**AUFGABE 1:** Welche Auffassungen schreibt der Auszug zum Motorradunfall auf dem Weg zur Arbeitsstätte ausdrücklich dem Berufungsgericht zu? Nenne jede.
**AUFGABE 2:** Führe den Auszug zum Motorradunfall auf dem Weg zur Arbeitsstätte nach seinem letzten Satz weiter.

**VORLIEGENDER AUSZUG:**
———

Entgegen der Auffassung des Berufungsgerichts war auch durch das Fahren ohne Führerschein der Zusammenhang mit der Arbeitsstätte nicht gelöst. Es geht nicht an, den Kraftfahrer ohne Führerschein, wie das Berufungsgericht meint, ähnlich zu behandeln wie einen Volltrunkenen. Nicht das Fahren ohne Führerschein, sondern allenfalls das völlige Unvermögen, sich zweckgerichtet in Richtung auf die Arbeitsstätte zu bewegen, könnte vielleicht zu einer Lösung vom Betrieb in dem vom Berufungsgericht in Erwägung gezogenen Sinn führen. Diese Voraussetzungen liegen aber jedenfalls im vorliegenden Fall, in welchem der Beigeladene nicht ohne jede Fahrkenntnis und Fahrerfahrung sein Motorrad benutzt hat, nicht vor. Ob man vermuten kann, daß ein Kraftfahrer ohne Führerschein keine ausreichenden Fahrkenntnisse und Fahrerfahrungen besitzt, und ob man in einem solchen Fall, wie das Berufungsgericht hilfsweise meint, den Grundsatz über die absolute Fahruntüchtigkeit in Trunkenheitsfällen entsprechend anwenden muß, kann dahinstehen. Denn im vorliegenden Fall kann auch dieser Grundsatz nicht zu einem Ausschluß der Entschädigungspflicht führen. Selbst eine - vermutete - Fahruntüchtigkeit könnte nicht als rechtlich wesentliche Teilursache des Unfalls angesehen werden. Die ohnehin beim Zurücklegen des Weges des Beigeladenen zur Arbeitsstätte vorhandenen Gefahren des Straßenverkehrs sind in ihrer Bedeutung nicht derartig in den Hintergrund getreten, daß sie als unbedeutend angesehen werden könnten. Denn der Unfall hätte auch einem Kraftfahrer mit Führerschein und ausreichenden Fahrkenntnissen und Fahrerfahrungen zustoßen können. Wenn auch den Beigeladenen ein Verschulden an diesem Unfall trifft, weil er nicht erkannt hat, daß der Fahrer des Dreirads den linken Winker betätigt hat und nach links einbiegen wollte, so liegt doch auch ein Verschulden des Fahrers des Dreirades vor. Dieser hat sich, obwohl er nicht in eine Straße, sondern lediglich in eine private Toreinfahrt einbiegen wollte, zur Mitte der Straße eingeordnet und ist links in Richtung auf die Toreinfahrt eingebogen, ohne sich vorher genügend über die Verkehrslage hinter seinem Dreirad zu vergewissern.

———

(Einträge im Datensatz)

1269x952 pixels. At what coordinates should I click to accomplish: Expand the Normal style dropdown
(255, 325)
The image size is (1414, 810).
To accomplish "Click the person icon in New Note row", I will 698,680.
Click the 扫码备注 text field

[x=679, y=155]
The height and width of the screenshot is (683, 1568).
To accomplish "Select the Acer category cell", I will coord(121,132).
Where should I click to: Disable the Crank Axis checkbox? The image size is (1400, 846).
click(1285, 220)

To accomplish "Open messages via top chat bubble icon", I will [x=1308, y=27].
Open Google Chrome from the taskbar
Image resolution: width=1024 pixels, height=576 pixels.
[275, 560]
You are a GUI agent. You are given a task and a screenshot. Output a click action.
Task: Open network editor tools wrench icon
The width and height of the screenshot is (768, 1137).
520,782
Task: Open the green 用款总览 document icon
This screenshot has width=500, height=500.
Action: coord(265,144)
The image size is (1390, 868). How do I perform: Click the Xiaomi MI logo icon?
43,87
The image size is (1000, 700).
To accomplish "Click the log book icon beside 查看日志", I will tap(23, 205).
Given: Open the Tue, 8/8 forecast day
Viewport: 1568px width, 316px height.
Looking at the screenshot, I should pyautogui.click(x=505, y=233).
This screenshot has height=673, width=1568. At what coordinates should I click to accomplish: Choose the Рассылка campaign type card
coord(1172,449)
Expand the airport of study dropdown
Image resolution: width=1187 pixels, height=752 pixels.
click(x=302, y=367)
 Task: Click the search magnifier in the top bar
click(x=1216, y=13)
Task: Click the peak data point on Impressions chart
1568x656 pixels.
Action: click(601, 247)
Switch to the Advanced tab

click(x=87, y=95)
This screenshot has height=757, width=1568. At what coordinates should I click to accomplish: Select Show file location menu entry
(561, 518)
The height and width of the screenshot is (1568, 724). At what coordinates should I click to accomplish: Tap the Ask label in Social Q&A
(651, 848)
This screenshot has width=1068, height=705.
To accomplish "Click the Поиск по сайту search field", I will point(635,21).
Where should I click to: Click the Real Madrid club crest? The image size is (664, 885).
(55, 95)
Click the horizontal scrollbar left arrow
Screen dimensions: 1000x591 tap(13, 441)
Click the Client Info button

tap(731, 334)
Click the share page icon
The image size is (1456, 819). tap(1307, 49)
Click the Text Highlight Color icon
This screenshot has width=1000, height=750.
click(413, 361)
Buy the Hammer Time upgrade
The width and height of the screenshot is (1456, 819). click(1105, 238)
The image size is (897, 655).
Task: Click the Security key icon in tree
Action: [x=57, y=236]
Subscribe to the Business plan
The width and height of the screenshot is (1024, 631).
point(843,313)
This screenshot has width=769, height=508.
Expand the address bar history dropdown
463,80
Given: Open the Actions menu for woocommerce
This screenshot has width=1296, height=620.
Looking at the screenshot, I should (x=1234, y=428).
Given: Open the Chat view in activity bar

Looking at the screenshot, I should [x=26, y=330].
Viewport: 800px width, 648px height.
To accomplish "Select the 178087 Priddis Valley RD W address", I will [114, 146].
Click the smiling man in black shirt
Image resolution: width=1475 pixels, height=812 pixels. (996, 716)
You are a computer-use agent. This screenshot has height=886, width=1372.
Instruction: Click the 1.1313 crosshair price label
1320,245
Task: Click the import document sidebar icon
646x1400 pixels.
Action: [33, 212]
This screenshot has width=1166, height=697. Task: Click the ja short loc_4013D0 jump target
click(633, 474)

———

**ENDGÜLTIGE ANTWORT 1:**
- Durch das Fahren ohne Führerschein sei der Zusammenhang mit der Arbeitsstätte gelöst.
- Ein Kraftfahrer ohne Führerschein sei ähnlich zu behandeln wie ein Volltrunkener.
- Hilfsweise sei in einem solchen Fall der Grundsatz über die absolute Fahruntüchtigkeit in Trunkenheitsfällen entsprechend anzuwenden.

**ENDGÜLTIGE ANTWORT 2:**
Die Beklagte meint nun, der Beigeladene habe sich dadurch selbst in diese erhöhte Gefahr gebracht, daß er ohne Führerschein gefahren ist. Sie verkennt aber, daß der Schutz der gesetzlichen Unfallversicherung grundsätzlich jedenfalls nicht deshalb entfällt, weil sich der Arbeitnehmer selbst in eine Gefahr gebracht hat. Nur die vorsätzliche Herbeiführung des Unfalls schließt die Entschädigung aus (§ 556 RVO aF). Außerdem kann in den in § 557 RVO aF aufgeführten Fällen die Entschädigung ganz oder teilweise versagt werden. Es geht aber nicht an, darüber hinaus noch andere Umstände für den Ausschluß der Entschädigungspflicht ins Feld zu führen. Nur dann, wenn der Versicherte andere Zwecke verfolgt hätte als den, die Arbeitsstätte zu erreichen, oder andere Zwecke so im Vordergrund gestanden hätten, daß das Sichfortbewegen zur Arbeitsstätte demgegenüber als unwesentlich anzusehen wäre, könnte der Unfallschutz entfallen. Ein solcher Fall liegt hier aber nicht vor. Denn der Beigeladene befand sich auf dem Weg zur Arbeitsstätte, um seine Arbeit aufzunehmen und dies war der Hauptzweck, den er mit seinem Fahren auf dem Kraftrad verfolgte. Das ergibt sich aus den nicht angegriffenen Feststellungen des Berufungsgerichts, an die der Senat nach § 163 SGG gebunden ist. Die Absicht, dem Zeugen H das neue Motorrad vorzuführen, hatte danach nur eine nebensächliche Bedeutung.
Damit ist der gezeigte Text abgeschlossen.